TASK STATEMENT -
Begin with the line holding "Instruction: Show password with the eye icon" and end with the last line of the records below. Set down exactly those lines and leave out every picture.

** WORKING DATA follows **

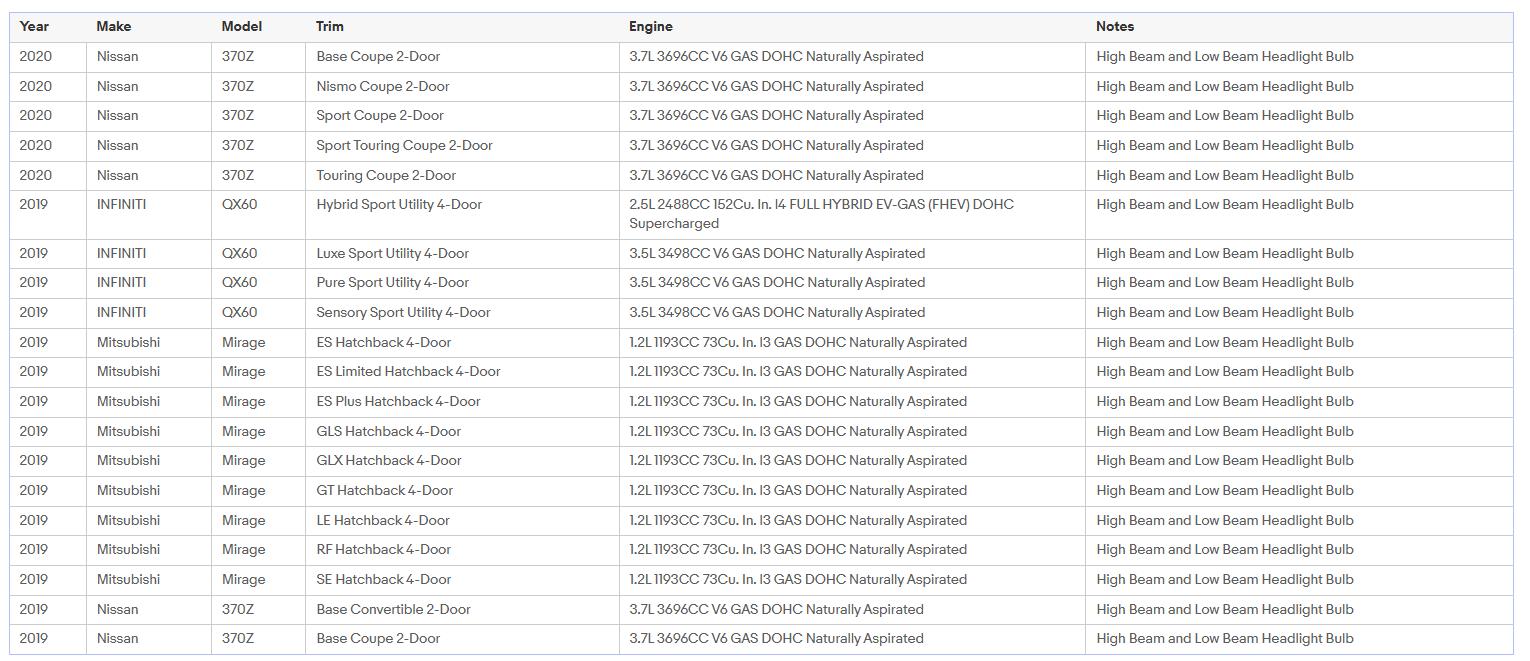
Task: Click the Base Convertible 2-Door cell
Action: [393, 609]
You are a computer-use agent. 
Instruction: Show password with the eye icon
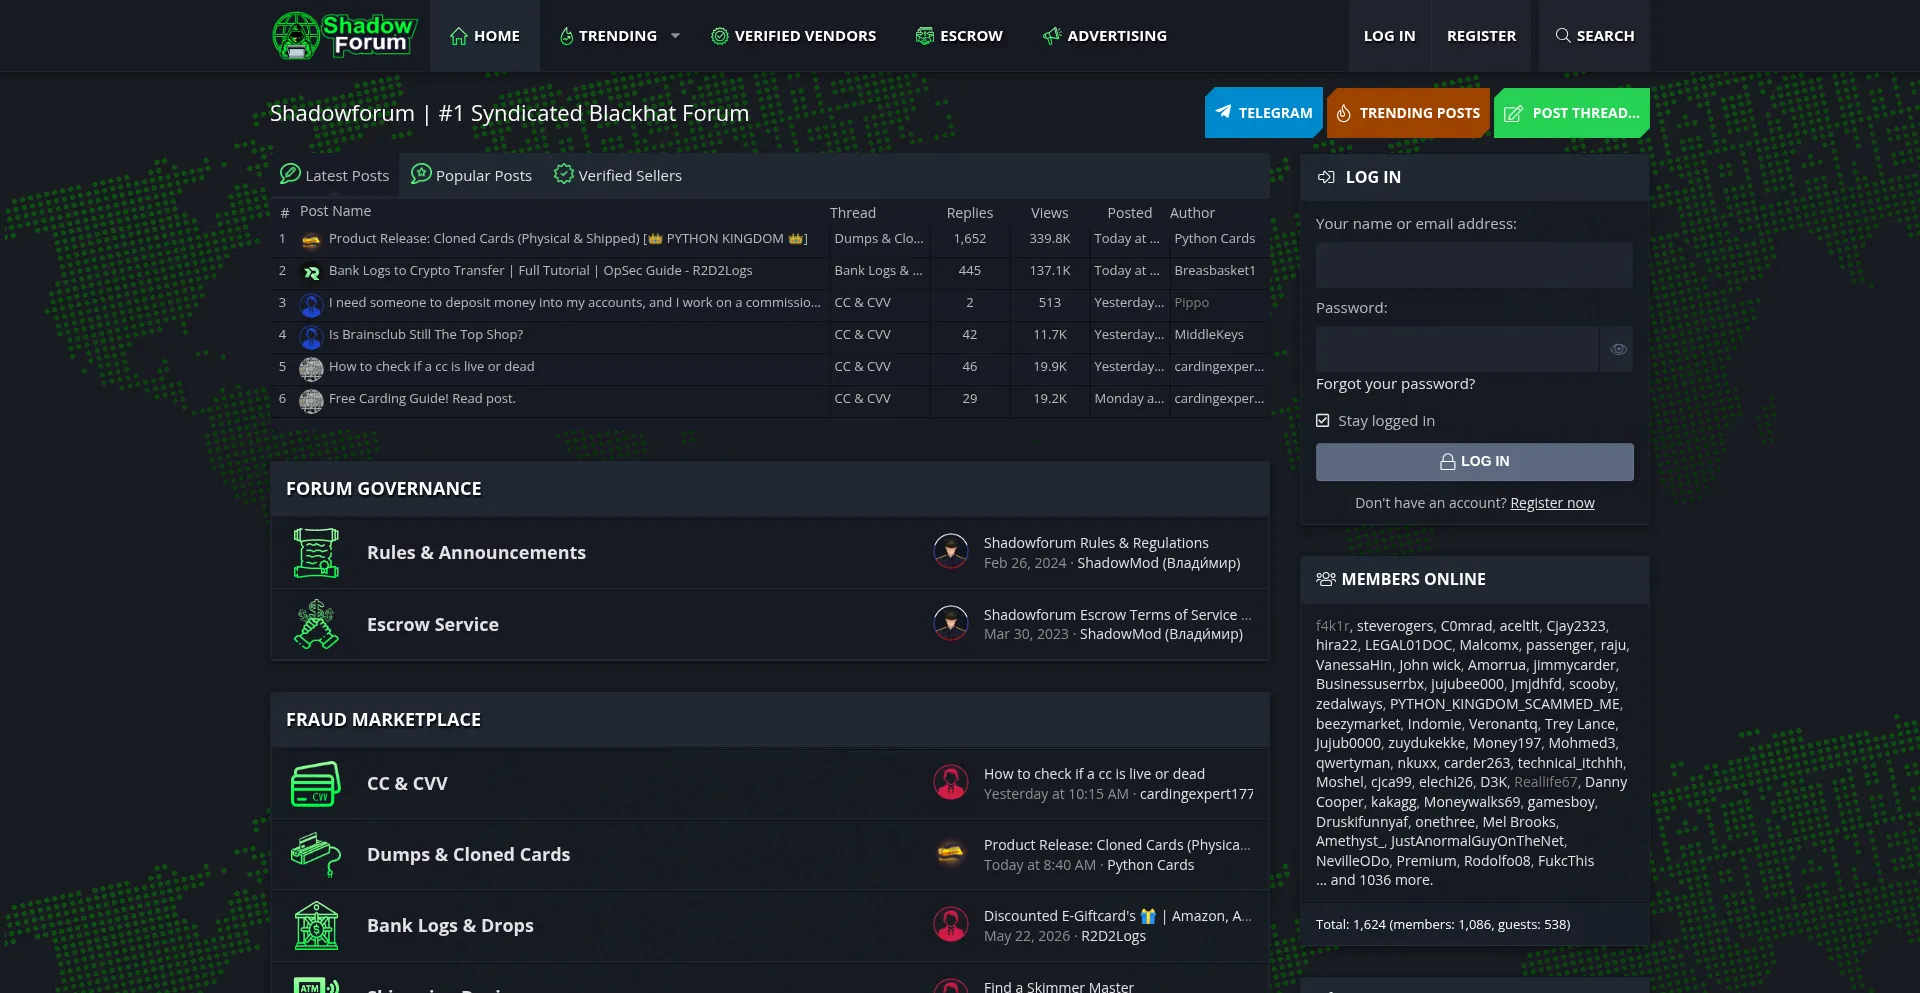(x=1618, y=349)
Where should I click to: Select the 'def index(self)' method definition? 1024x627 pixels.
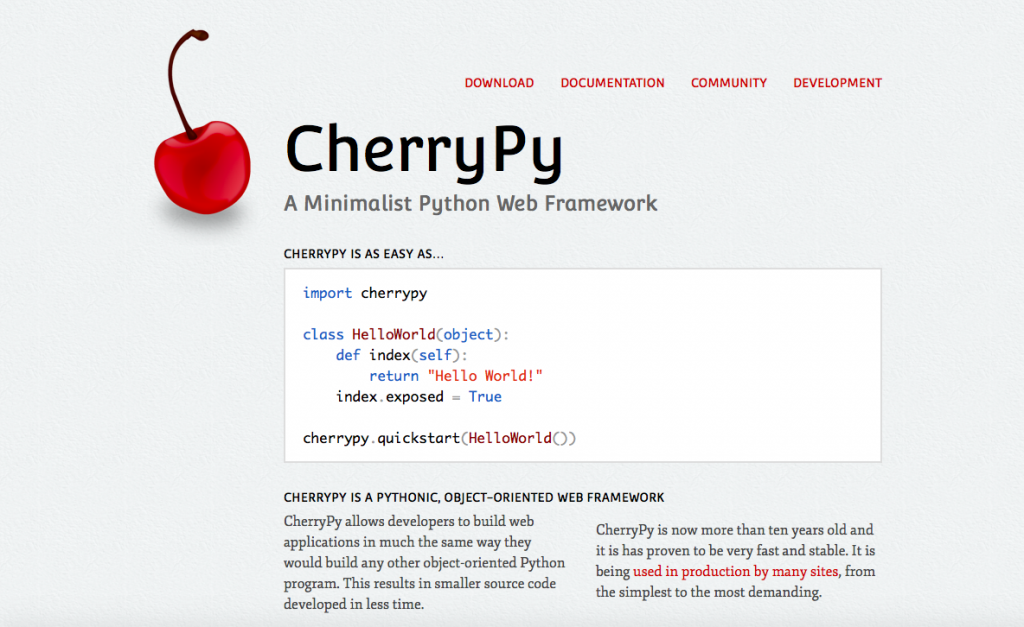point(402,355)
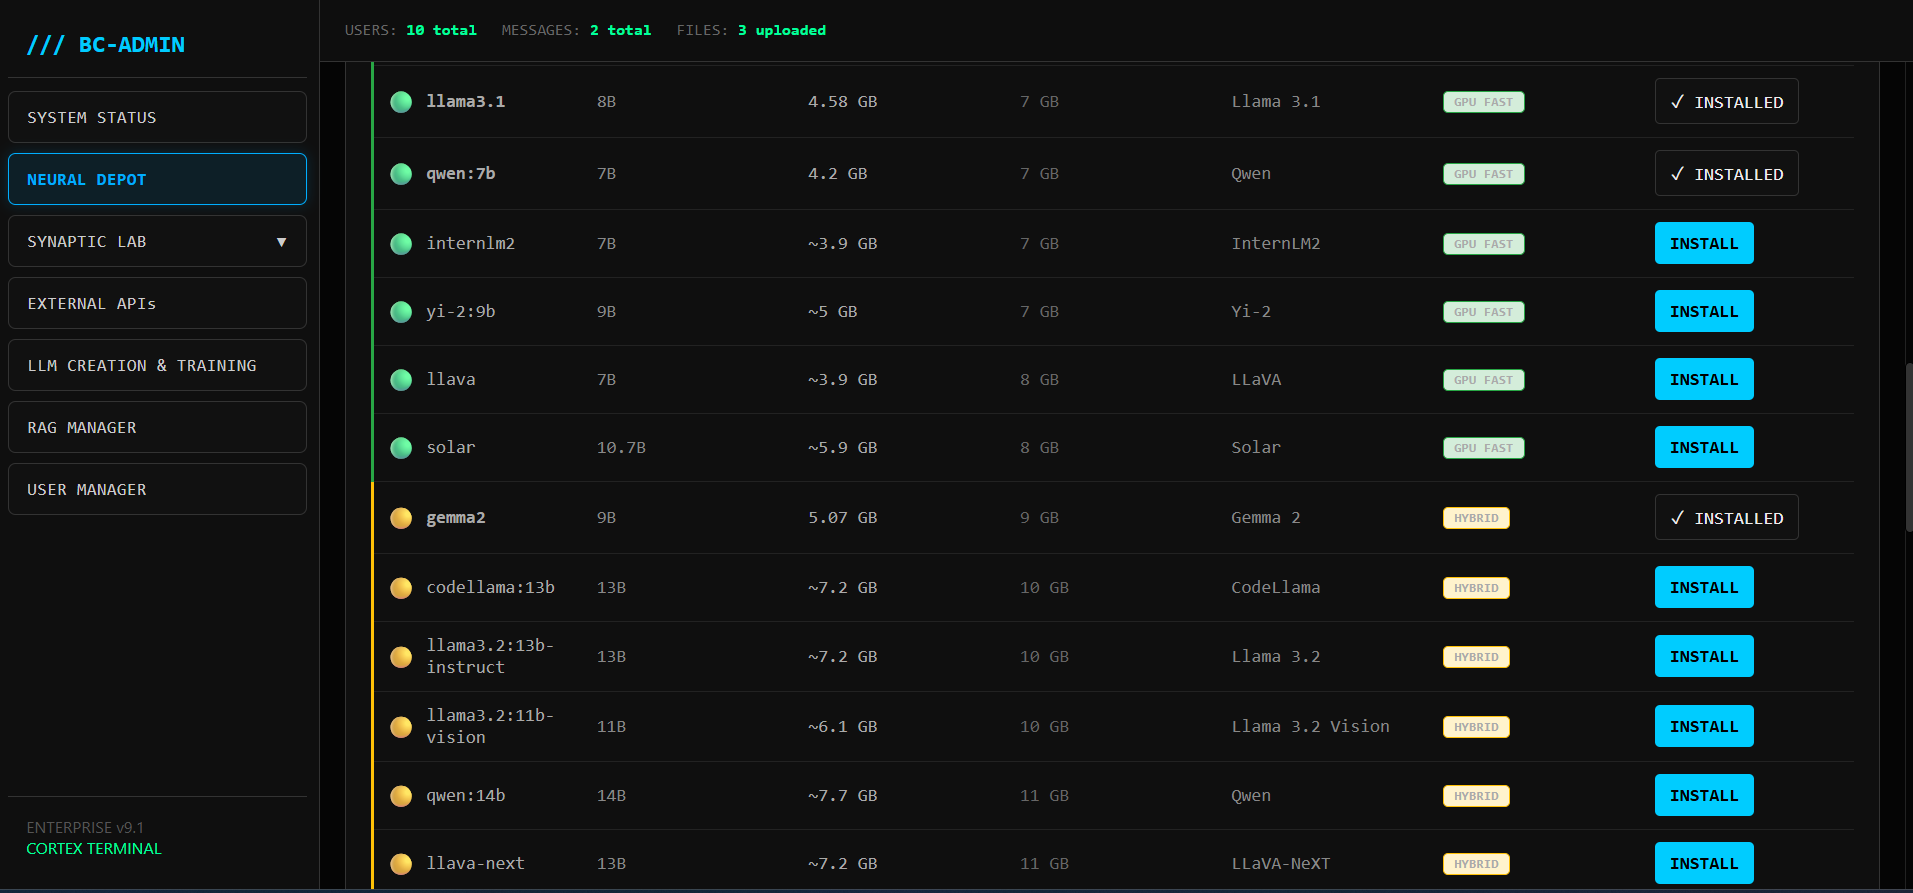This screenshot has height=893, width=1913.
Task: Click the BC-ADMIN logo
Action: (106, 45)
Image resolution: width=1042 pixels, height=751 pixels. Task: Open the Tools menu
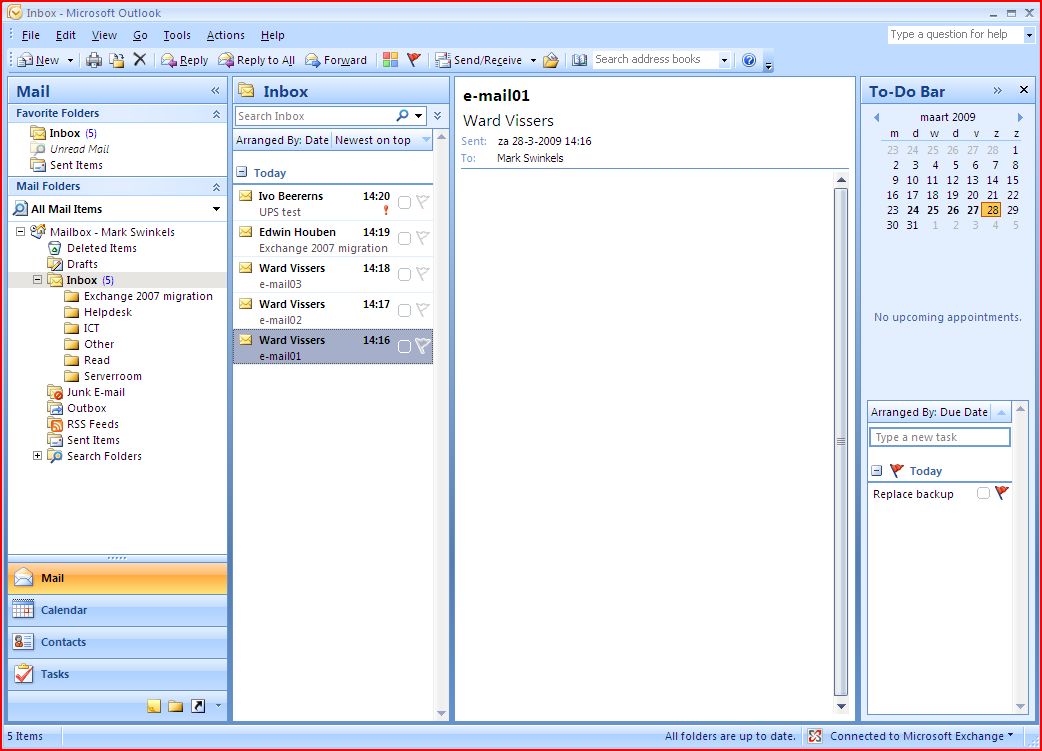pos(176,35)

** End of WORKING DATA **

WORKED SOLUTION -
Instruction: Show password with the eye icon
(x=1618, y=349)
Where should I click to: Select the 'def index(self)' method definition? 1024x627 pixels.
point(402,355)
This screenshot has height=893, width=1913.
Task: Click the BC-ADMIN logo
Action: (106, 45)
Image resolution: width=1042 pixels, height=751 pixels. Task: Open the Tools menu
pos(176,35)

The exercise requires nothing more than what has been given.